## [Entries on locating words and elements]
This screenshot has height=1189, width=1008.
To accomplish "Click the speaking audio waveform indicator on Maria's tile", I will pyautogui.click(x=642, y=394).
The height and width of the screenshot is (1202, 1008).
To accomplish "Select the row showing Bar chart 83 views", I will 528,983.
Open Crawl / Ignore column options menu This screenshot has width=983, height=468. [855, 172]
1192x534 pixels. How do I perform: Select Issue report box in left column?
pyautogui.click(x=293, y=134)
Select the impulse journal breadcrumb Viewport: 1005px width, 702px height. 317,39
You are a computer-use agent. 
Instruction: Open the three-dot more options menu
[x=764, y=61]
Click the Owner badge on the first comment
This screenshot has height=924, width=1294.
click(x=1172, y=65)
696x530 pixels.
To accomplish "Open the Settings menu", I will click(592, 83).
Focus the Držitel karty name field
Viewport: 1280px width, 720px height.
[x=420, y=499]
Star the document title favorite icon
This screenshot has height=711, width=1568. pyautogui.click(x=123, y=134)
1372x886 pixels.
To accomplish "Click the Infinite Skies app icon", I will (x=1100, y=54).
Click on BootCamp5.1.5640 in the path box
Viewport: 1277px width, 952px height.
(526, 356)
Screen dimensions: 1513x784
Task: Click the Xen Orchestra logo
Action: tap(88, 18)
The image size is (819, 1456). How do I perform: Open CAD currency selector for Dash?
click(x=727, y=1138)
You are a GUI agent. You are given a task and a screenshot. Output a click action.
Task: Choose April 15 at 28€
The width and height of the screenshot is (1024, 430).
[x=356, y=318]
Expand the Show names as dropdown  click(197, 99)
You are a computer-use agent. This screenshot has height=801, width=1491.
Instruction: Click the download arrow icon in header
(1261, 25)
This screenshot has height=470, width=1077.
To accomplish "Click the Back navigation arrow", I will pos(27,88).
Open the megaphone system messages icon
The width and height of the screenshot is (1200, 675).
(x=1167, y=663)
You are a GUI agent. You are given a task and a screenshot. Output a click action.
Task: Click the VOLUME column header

## [Exercise goal]
Can you copy all of the material above line for line, changing nothing?

## [Task output]
This screenshot has height=1189, width=1008.
To accomplish "Click the speaking audio waveform indicator on Maria's tile", I will pyautogui.click(x=642, y=394).
The height and width of the screenshot is (1202, 1008).
To accomplish "Select the row showing Bar chart 83 views", I will 528,983.
Open Crawl / Ignore column options menu This screenshot has width=983, height=468. [855, 172]
1192x534 pixels. How do I perform: Select Issue report box in left column?
pyautogui.click(x=293, y=134)
Select the impulse journal breadcrumb Viewport: 1005px width, 702px height. 317,39
You are a computer-use agent. 
Instruction: Open the three-dot more options menu
[x=764, y=61]
Click the Owner badge on the first comment
This screenshot has height=924, width=1294.
click(x=1172, y=65)
696x530 pixels.
To accomplish "Open the Settings menu", I will click(592, 83).
Focus the Držitel karty name field
Viewport: 1280px width, 720px height.
[x=420, y=499]
Star the document title favorite icon
This screenshot has height=711, width=1568. pyautogui.click(x=123, y=134)
1372x886 pixels.
To accomplish "Click the Infinite Skies app icon", I will (x=1100, y=54).
Click on BootCamp5.1.5640 in the path box
Viewport: 1277px width, 952px height.
(526, 356)
Screen dimensions: 1513x784
Task: Click the Xen Orchestra logo
Action: tap(88, 18)
The image size is (819, 1456). How do I perform: Open CAD currency selector for Dash?
click(x=727, y=1138)
You are a GUI agent. You are given a task and a screenshot. Output a click action.
Task: Choose April 15 at 28€
The width and height of the screenshot is (1024, 430).
[x=356, y=318]
Expand the Show names as dropdown  click(197, 99)
You are a computer-use agent. This screenshot has height=801, width=1491.
Instruction: Click the download arrow icon in header
(1261, 25)
This screenshot has height=470, width=1077.
To accomplish "Click the Back navigation arrow", I will pos(27,88).
Open the megaphone system messages icon
The width and height of the screenshot is (1200, 675).
(x=1167, y=663)
You are a GUI agent. You are given a task and a screenshot. Output a click action.
Task: Click the VOLUME column header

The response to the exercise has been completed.